- Born: William Howard Quasha 19 May 1912 Manhattan, New York, US
- Died: 12 May 1996 (aged 83) St. Luke's Medical Center, Quezon City, Metro Manila, Philippines
- Education: St. John's University, 1936
- Spouses: Arvie Leath Solomon ​ ​(m. 1932⁠–⁠1946)​; Isabel Abad Santos Quasha;
- Children: 4

= William H. Quasha =

American lawyer (1912–1996)

William Howard Quasha (May 19, 1912 – May 12, 1996) was an American lawyer, industrial psychologist and mechanical engineer. Serving in the Pacific Theater on the staff of Douglas MacArthur, Quasha remained in the Philippines following the end of World War II and founded William H. Quasha & Associates.

==Early life and education ==
Quasha was born on May 19, 1912, in Manhattan, New York to Morris Quasha, a Russian-born lawyer, and Rose Quasha, who was born in Vawkavysk (present-day Belarus).

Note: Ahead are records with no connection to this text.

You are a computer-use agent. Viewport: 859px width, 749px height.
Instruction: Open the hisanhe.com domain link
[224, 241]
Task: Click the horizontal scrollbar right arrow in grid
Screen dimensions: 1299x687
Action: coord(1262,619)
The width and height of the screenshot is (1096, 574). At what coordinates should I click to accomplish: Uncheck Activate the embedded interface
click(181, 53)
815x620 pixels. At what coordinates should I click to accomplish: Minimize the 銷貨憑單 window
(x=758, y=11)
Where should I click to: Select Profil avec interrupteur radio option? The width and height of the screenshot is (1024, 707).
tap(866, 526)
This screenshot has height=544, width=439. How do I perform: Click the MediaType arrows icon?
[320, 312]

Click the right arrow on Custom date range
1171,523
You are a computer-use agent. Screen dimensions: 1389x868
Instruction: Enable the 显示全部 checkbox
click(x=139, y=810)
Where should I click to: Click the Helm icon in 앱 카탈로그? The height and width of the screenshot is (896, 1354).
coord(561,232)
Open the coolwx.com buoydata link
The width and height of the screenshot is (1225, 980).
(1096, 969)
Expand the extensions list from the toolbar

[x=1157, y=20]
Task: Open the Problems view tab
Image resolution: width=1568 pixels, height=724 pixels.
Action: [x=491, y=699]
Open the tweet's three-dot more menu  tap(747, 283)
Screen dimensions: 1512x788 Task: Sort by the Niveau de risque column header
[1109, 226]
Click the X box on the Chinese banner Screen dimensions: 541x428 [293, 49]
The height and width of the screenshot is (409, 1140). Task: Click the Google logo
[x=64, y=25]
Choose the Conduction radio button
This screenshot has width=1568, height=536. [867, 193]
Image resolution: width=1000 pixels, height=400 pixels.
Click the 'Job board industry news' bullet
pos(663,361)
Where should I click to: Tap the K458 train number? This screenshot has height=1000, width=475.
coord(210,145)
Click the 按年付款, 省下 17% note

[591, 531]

In 1933, Quasha earned his Bachelor of Science in electrical engineering and his Master of Science in 1935. The following year, Quasha graduated from St. John's University with his law degree.

==Career==
Following graduation, Quasha began practicing law in New York. In 1942, Quasha joined the United States Army. He was a lieutenant colonel and lawyer with Douglas MacArthur's staff. Whilst in the army, he served as an enemy property custodian and war crimes prosecutor; he worked for the U.S. government to protect its holdings in the Philippines. He reviewed legal contracts and was responsible for the preparation of decisions on contractual claims against the government with other officers, deciding the validity and extent of these claims. He was responsible for liaisons between the U.S. Army Supply Arms and Services and the Commonwealth of Australia. He was decorated with a Bronze Star Medal with one oak leaf cluster. He did his civic work serving as a Distinguished Eagle Scout and Grand Master of the Masons for the Asia Pacific Region.
He endeavored to reestablish relations between Masonry and the Catholic Church by paying a visit to the Pope in the Vatican. As he toured the country and visited lodges, he encouraged brothers to include prayers in their work.

Quasha co-authored the Revised Minnesota paper form board test, still in use today, assessing mechanical aptitude. Quasha served as Scoutmaster of Troop 1, American School. He joined the Executive Board of the Boy Scouts of the Philippines Manila Council in 1949, and later was conferred the Silver Tamaraw. He received the Silver Buffalo of the Boy Scouts of America in 1974. In a speech to introduce President Clinton to the Filipino people, he said, "the Americans have no better friends than the Filipinos". Before his death, he received an honorary doctorate from Lyceum and was recognized for his service to the Filipinos, having facilitated the Fulbright Scholarships by Philippine President Fidel Ramos. On his death, he donated his estate to St. Luke's. The Philippine Judicial System remembers him in Republic of the Philippines and/or Solicitor General v. William H. Quasha, August 17, 1972, where the Supreme Court of the Philippines ruled that Americans could not own land in the Philippines beyond July 3, 1974, in effect ruling that Quasha had to give up ownership of his residential lot at Forbes Park, Makati municipality (now Forbes Park, Makati). The "Quasha law," which proved onerous for the American community in the Philippines, however, was later overturned by President Ferdinand Marcos, citing the grandfather rights of Americans who owned property in the Philippines during the time of the commonwealth.

He was a Senior Warden, and Lay Reader of the Episcopal Church who later became the president and chairman of St. Luke's Medical Center.

==Personal life==
Quasha had four children. On November 5, 1932, Quasha married Arvie Leath Solomon. The couple had at least one son before divorcing in 1946. Quasha later married Isabel Abad Santos Quasha.

On May 12, 1996, Quasha died at St. Luke's Medical Center aged 83.

==Legacy==

After his death, the St. Luke's College of Medicine was renamed the St. Luke's College of Medicine, William H. Quasha Memorial Foundation.

In 2000, the National Gallery of Australia acquired Australian photographer Max Dupain's (1911–1992) New Guinea portfolio from the Quasha family. The portfolio is made up of 27 prints that were acquired by William Quasha while he was a captain in the US Army in Australia.